> [TUGAS YANG DIKERJAKAN]: Lanjutkan tulisan di bawah tentang warga Jakarta yang sulit mendapat air bersih, mulai sesudah kalimat terakhirnya.

> [KUTIPAN DOKUMEN]:
========================================================================

Sebagian Warga Jakarta Masih Sulit Teraliri Air Bersih

 

Saat penyaluran air bersih dari Perusahaan Daerah Air Minum terhenti di Marunda, Cilincing, Jakarta Utara pada 1997, Halimah langsung mendatangi kantor PDAM. Seorang diri, dia mengadu dan protes, mengapa air PDAM tak mengalir.

“Bu, kalau orang perorang datang mengadu tak akan digubris. Kalau mau (dilayani), kumpulkan masyarakat yang airnya mati,” kata Halimah mengenang pelayanan PDAM kala itu.

Atas dukungan Serikap Perempuan (SP), Halimah lantas mengumpulkan warga yang airnya mati. Dia bergabung dengan SP dan kini jadi dewan penasihat  SP Jabotabek.

Hingga 2007 tak ada perubahan berarti. Tak ada realisasi tuntutan warga. Halimah mulai turun ke jalan menyuarakan pemenuhan hak warga atas air bersih. Perlahan-lahan setelah banyak disksusi dari kampung ke kampung, dari Cilincing hingga Rawa Badak, Halimah mulai sadar. Sebagai warga negara dia berhak atas pelayanan akan air bersih yang baik, dan dijamin UU.

“Sejak 2009, kita turun ke jalan.”

Kondisi tak berubah, sumber air bersih makin susah. Geram, pada 2013, Halimah dengan dorongan sejumlah lembaga jaringan SP lain, ikut memasukkan gugatan ke pengadilan. Mereka menggugat Gubernur Jakarta hingga Presiden.

========================================================================

> [BAGIAN DATA]:
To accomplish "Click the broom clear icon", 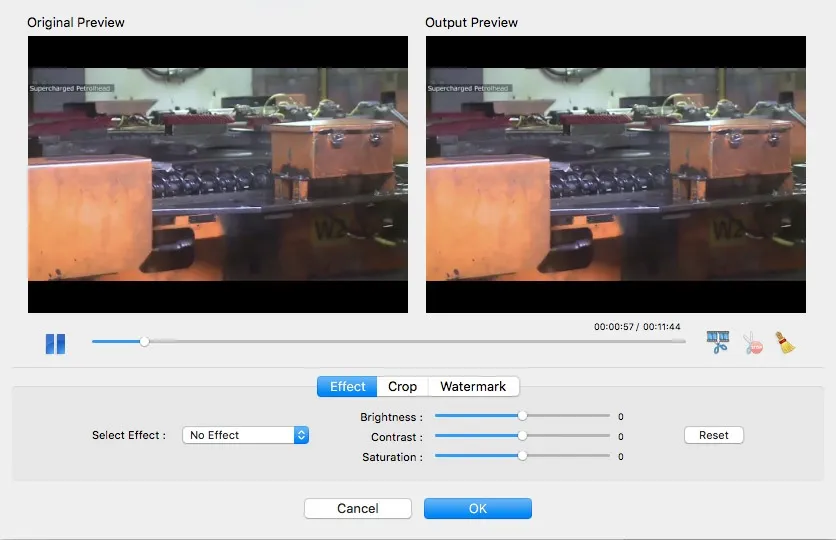I will click(786, 343).
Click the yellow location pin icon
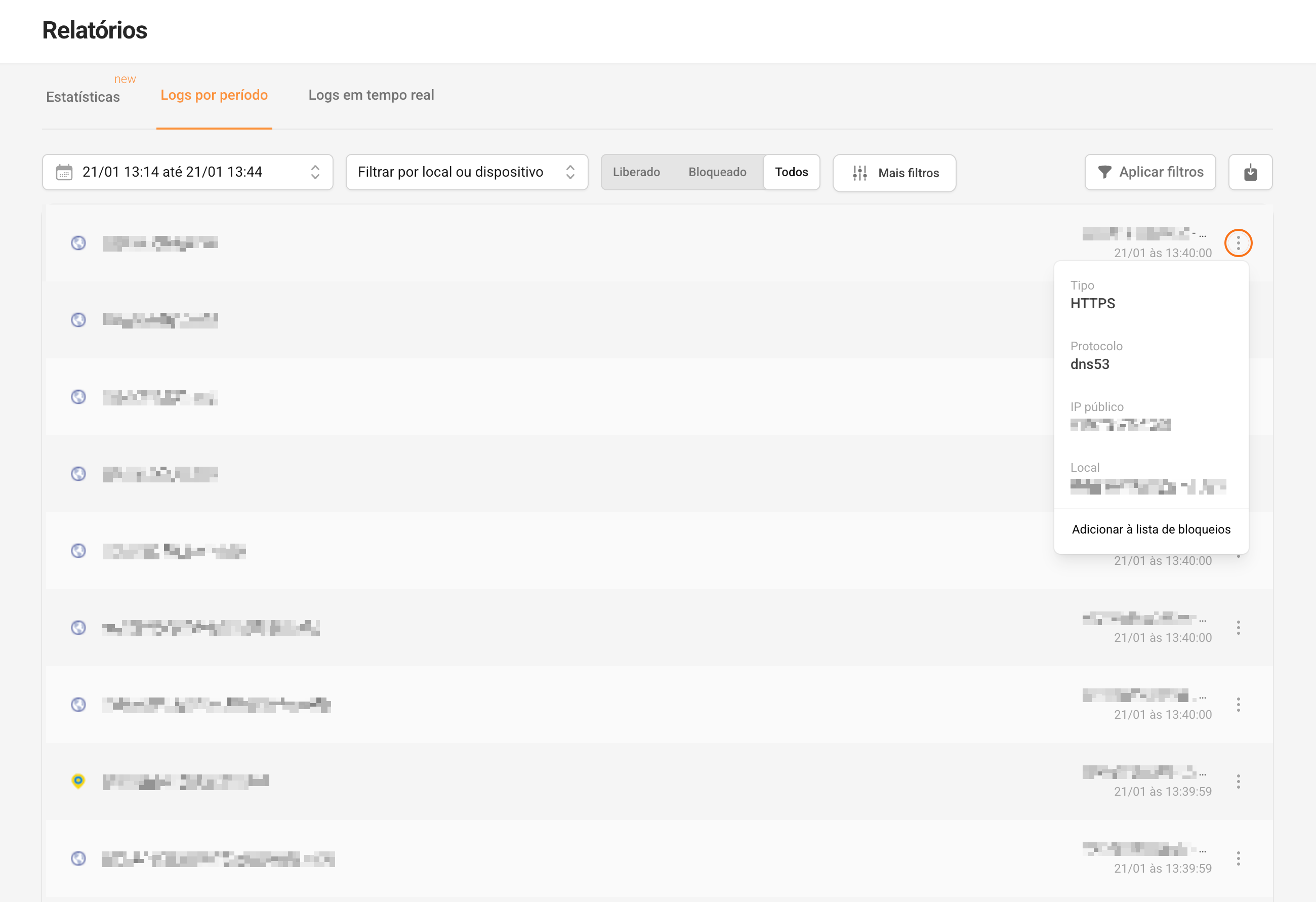The height and width of the screenshot is (902, 1316). point(78,781)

========================================================================

> [JAWABAN TUGAS]:
Baca juga: Menakar Kebijakan Jokowi soal Air Bersih Jakarta

Perjuangan Halimah cs menggugat pemerintah yang menyerahkan pengelolaan air kepada swasta, Palyja dan Aetra, bukan hanya untuk warga kampungnya. Di Marunda Kepu, perkampungan nelayan, pipa PDAM bahkan belum sampai ke rumah warga.

“Pipa air baru sampai depan gang,” kata Susan H. Romica, Deputi Pengelolaan Program, Monitoring dan Evaluasi Koalisi Rakyat untuk Keadilan Perikanan (Kiara).

Warga Marunda Kepu kini menghadapi dua ancaman sekaligus: ancaman reklamasi Teluk Jakarta dan akses mereka terhadap air bersih.

 

Sungai bagi orang Betawi

Bicara Jakarta, tak bisa tak lepas dari orang Betawi. Dalam budaya Betawi ada hal penting dalam setiap pesta pernikahan, yakni roti buaya. Mengapa roti buaya penting bagi masyarakat Betawi? Apa hubungan binatang hidup di sungai ini dengan orang Betawi?

Sejarawan muda, JJ Rizal mengatakan, bagi masyarakat Betawi, buaya adalah simbol kesetiaan. Dalam ensiklopedi binatang, buaya hanya berhubungan dengan satu buaya lain.

“Secara geografi orang Betawi hidup diantara 13 sungai. Termasuk masyarakat sungai paling besar,” katanya mengutip buku Anthony Reid.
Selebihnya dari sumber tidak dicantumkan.